Growing up in a dysfunctional household puts you at a risk for not having a very close relationship with siblings. It is shown that many siblings that come from abusive and dysfunctional homes do not have good relationships as adults and continue the abuse they were subjected to as kids through adulthood. Sisters and brothers are often made to compete for love and attention in a dysfunctional house as well as many are turned against each other by the narcissistic or abusive parent. Some of these children actually take on the role of the abuser in their adult life. These siblings are not in any way what a bond between siblings should be. They do not want the best for you and will do such horrendous things to damage you, they can and will try to destroy every asset of your life.
You must protect yourself from the sibling who is sneaky and working undercover to take you out. You may ask yourself why would they want to hurt me? It's very simple: narcissistic siblings do not have feelings and they may be envious of you or just want to remain in control of the family unit. It is usually the scapegoat of the dysfunctional family that they grew up in that they target and try to take down first. The scapegoat has already endured so much prior abuse and they usually are the one with the most knowledge and the sibling feels threatened. These are the classic signs of a sibling who is toxic:
- You can't explain it but you just don't feel good around them; a sense of being uneasy comes in your gut during time near them.
- They are manipulative.
- They are overly critical of everything and anything that has to do with you.
- They tell other family members things that you shared with them in private or they tell family members lies about you or over exaggerate stories that have to do with you.
- They will fake concern and try to make you feel guilty if you ever do stand up to them.

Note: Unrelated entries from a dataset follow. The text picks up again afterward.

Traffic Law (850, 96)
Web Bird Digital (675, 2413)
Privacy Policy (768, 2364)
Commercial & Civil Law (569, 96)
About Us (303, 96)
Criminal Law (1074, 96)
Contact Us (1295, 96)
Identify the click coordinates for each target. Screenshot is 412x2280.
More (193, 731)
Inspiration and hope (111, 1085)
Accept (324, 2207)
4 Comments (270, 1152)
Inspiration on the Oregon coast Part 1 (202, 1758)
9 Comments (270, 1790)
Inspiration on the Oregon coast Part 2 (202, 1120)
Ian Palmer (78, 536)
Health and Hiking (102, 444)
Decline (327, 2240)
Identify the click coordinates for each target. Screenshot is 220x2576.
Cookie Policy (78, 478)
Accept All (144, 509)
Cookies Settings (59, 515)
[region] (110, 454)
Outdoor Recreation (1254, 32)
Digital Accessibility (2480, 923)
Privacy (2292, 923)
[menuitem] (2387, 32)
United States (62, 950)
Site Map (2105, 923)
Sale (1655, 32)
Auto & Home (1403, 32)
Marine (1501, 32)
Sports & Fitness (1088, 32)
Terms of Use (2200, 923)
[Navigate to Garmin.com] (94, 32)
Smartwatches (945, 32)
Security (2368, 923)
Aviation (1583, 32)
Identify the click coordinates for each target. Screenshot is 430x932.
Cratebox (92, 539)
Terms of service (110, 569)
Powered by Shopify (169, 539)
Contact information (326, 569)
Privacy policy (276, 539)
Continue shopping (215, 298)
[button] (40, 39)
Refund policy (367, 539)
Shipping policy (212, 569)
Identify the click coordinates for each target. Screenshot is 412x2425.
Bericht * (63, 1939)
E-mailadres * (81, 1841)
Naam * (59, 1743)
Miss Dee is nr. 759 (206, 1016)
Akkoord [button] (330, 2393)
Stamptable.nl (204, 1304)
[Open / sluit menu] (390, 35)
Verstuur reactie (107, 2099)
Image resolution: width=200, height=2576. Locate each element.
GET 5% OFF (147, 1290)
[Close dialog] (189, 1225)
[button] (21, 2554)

- They will paint a picture of you being crazy or mentally unstable to your family. They will be very subtle and cause an argument out of nowhere to make you look bad or even unstable.
- They are constantly in competition with you. You may see them acting jealous and even going as so far as to flirt with your date or partner in your face or behind your back.
- They steal any friends you have and may try to interfere with the relationships you have with your other family members.
- They play the victim very well and are very passive aggressive.
- You feel like they are always judging you.
- You feel that they are always asking you personal questions trying to always dig for more information. They may ask your partner or kids questions about you.
- They lie to you about anything and when you call them out they try and twist things around.
- You just feel exhausted around them, they suck the life out of you and you feel depressed after being around them or even paranoid
If this sounds like one of your siblings you need to take action and protect yourself before your life or reputation are ruined. They will do everything from gossip and talking bad about you from behind your back or to your face to threatening you with legal action and creating a smear campaign against you, false accusations, getting police or other authorities in your life, telling family members lies about you, trying to sexually pursue your partner, turning your kids against you or worse saying you are an unfit mother and getting CPS involved with you family. The list of the pain they can and surely will use to destroy you is endless.
You have the right to be around healthy individuals who make you feel good. Toxic siblings can cause so much stress and destruction. It's important to set boundaries, whether that may be not communicating as often to as going as far as not having contact with them. Dysfunction in families causes many lifelong issues and its important we recognize those people in our life who are toxic and bringing us down. The struggle to remove yourself from toxic family members is hard and lonely but it is worth the peace it will bring you to know you cant be hurt by them anymore.